Autoridad vs. autoritarismo

Durante los últimos años estamos observando la caída intencionada del autoritarismo, como una estrategia muy antigua que tiene por resultado su reconstrucción inmediata a través de la violencia bienvenida. Cada día somos mas “conscientes” de que los políticos, esos “representantes” de las autoridades, no son precisamente lo que incansablemente y durante los últimos milenios nos han dicho que son.

Desde la implantación del Judeocristianismo, han representado el papel de salvadores, nos han hipnotizado para hacernos creer que sin ellos no seríamos capaces de desarrollar una sociedad equilibrada, bella, divertida, placentera, animista…

Animismo

Desde ese punto de vista animista, que estamos estudiando desde hace más de cuatro años, hemos aprendido que el salvacionismo judeocristiano se ha empeñado en imponernos sus servicios aduciendo que no somos capaces de establecer acuerdos naturales entre nosotros. Con el transcurso de los siglos hemos desplazado nuestro autogobierno -el principio autorregulador que caracteriza a las sociedades orgánicas- a las instituciones.

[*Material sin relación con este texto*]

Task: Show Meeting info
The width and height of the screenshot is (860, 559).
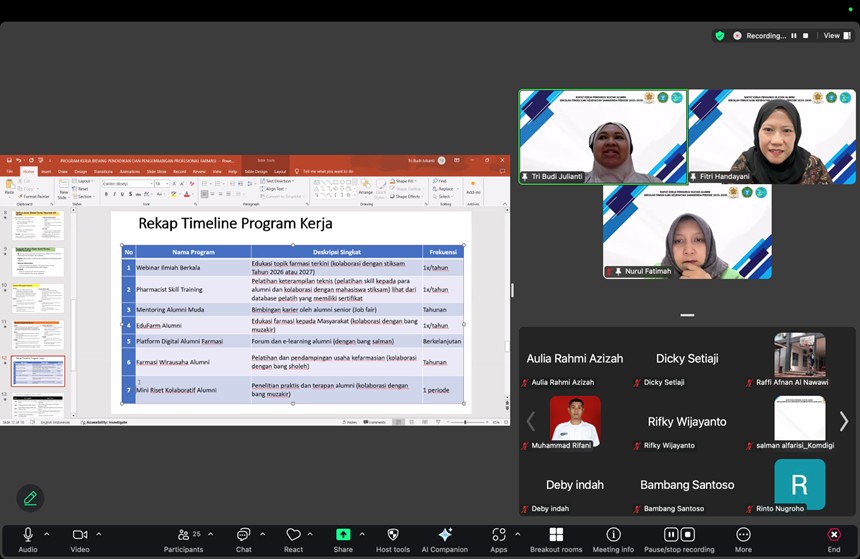Action: [x=613, y=539]
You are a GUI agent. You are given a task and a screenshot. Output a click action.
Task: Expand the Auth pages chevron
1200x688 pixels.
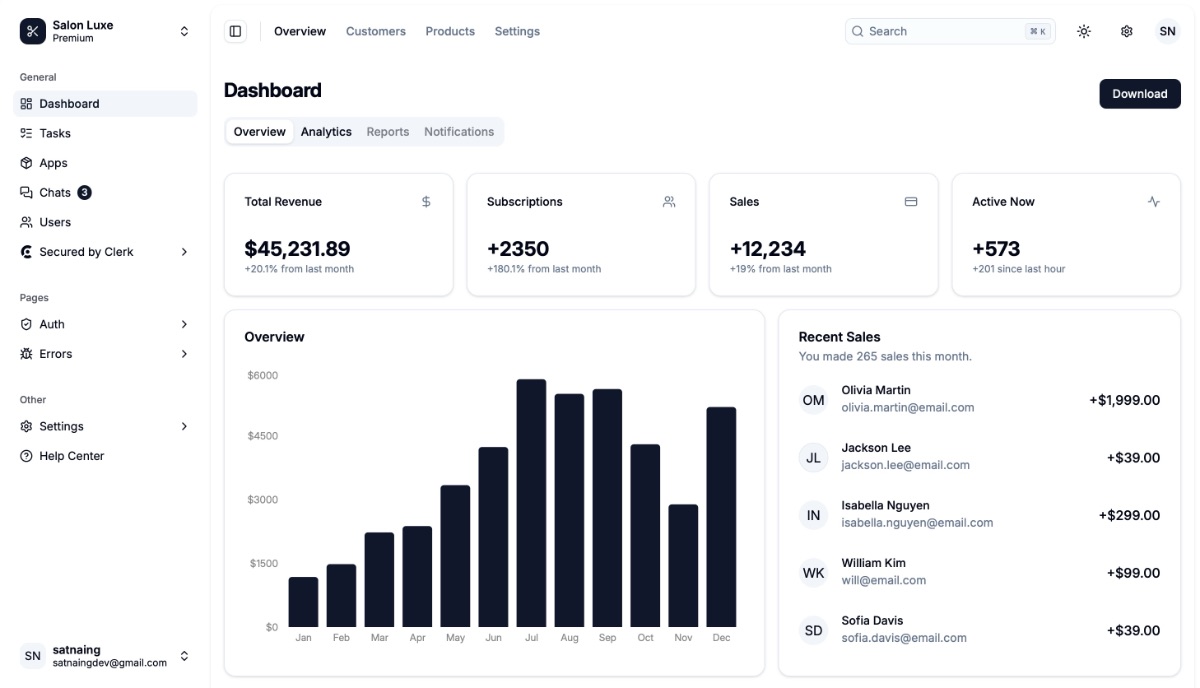click(184, 324)

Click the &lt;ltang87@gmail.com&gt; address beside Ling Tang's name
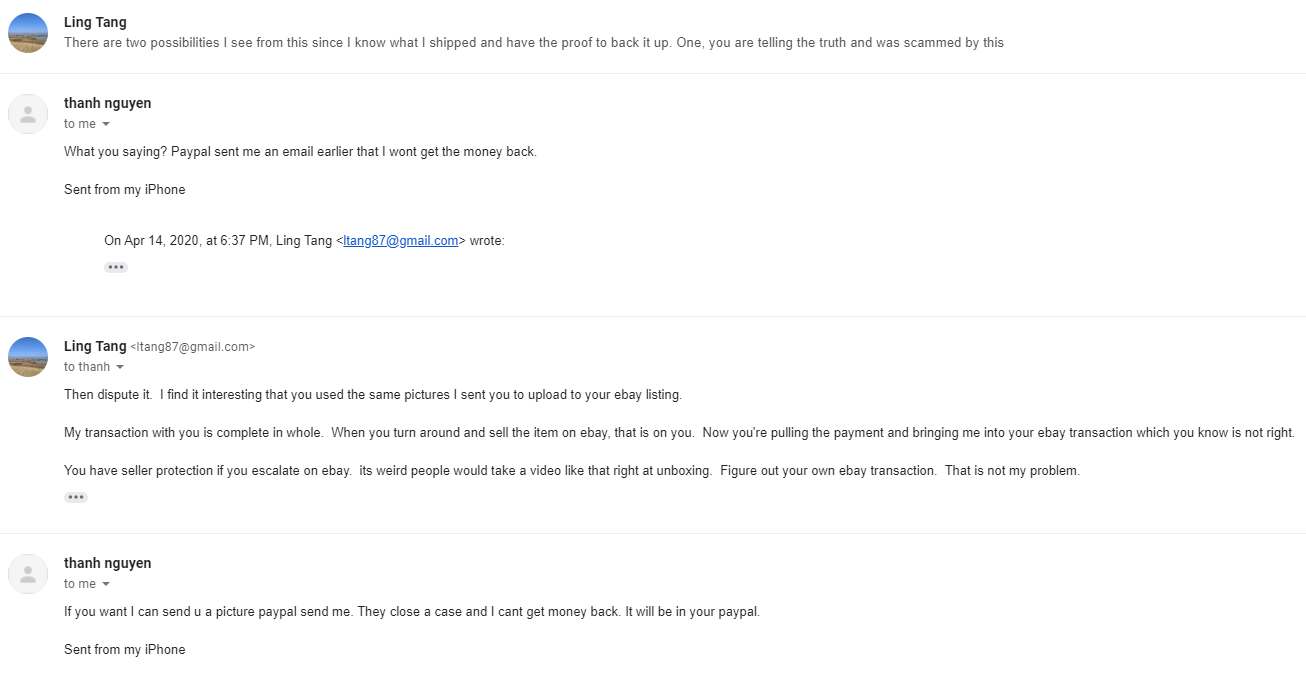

Así, ya no queda casi nadie que se cuestione la institución médica, por ejemplo, que tan claramente se observa que opera al servicio de las grandes empresas farmacéuticas.

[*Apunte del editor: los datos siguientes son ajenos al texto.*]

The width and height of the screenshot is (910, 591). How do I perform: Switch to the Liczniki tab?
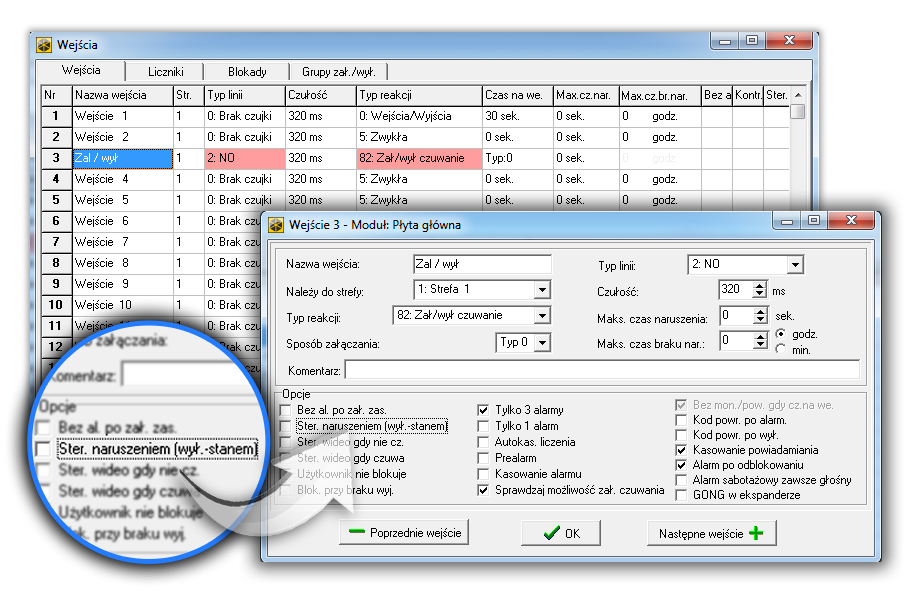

La autoridad natural, aquella que se caracteriza por el paso de los años bien experimentados -la experiencia acumulada y dirigida al buen vivir-, ha sido dinamitada para la imposición de la “autoridad” patriarcal, la expresión máxima del autoritarismo.

Pues bien, durante los últimos años hemos ido asistiendo a una caída muy sospechosa del autoritarismo. Las propias autoridades nos están diciendo que no confiemos en ellas, los casos de corrupción trasladan la idea de que todo vale a nivel institucional (puesto que todo sigue igual), y eso provoca un cortocircuito en la endopsique. Estamos observando que este “todo vale” se traslada inmediatamente a la endopsique, provocando un “todo vale” en el sentir cotidiano de los ciudadanos, generando así un ambiente muy nocivo para las relaciones personales que provoca el paulatino aislamiento de cada uno de nosotros e impide nuestro desarrollo natural con los demás.

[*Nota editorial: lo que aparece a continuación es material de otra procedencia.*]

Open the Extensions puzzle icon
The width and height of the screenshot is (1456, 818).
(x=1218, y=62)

¡No vale todo! Se hacen necesarias una normas éticas naturales que nos sostengan ante el vacío generado por la “ausencia” de la autoridad patriarcal (autoritarismo). Sin este ejercicio corremos el riesgo de sentirnos sin control y con la necesidad de aplaudir cuando nos vuelvan a instalar de un modo violento la autoridad perdida, como ya ha ocurrido a lo largo de la historia en muchas ocaciones.

Podría citar algunos autores para el estudio de cuáles son las leyes naturales necesarias para la reconstrucción de una sociedad animista, no sin el ingente esfuerzo del establecimiento de los acuerdos necesarios entre los animales humanos para su consecución. En esta web hemos hablado de Wilhelm Reich, de Abraham Maslow, … y ahora quiero mencionar a Piotr Kropotkin y a Bronislaw Malinowski como dos estudiosos de las sociedades antiguas que recopilaron una información muy valiosa de cómo eran las buenas costumbres de nuestro pasado. Es posible que ahí podamos hallar algunas normas éticas que nos puedan sostener ante la caída malintencionada de la autoridad institucional.

La ética gaiana es el conjunto de aquellas buenas costumbres del pasado adaptadas a esta sociedad tan particular en la que nos desarrollamos hoy en día. Es indispensable esa adaptación que yo visualizo como un ejercicio lúdico a la luz del fuego nocturno, como símbolo de la regeneración, quemando lo nocivo y dando paso a lo vivo. Aquí la verdadera autoridad, aquella que viene de cada uno y no se delega en nadie, es nuestro guía.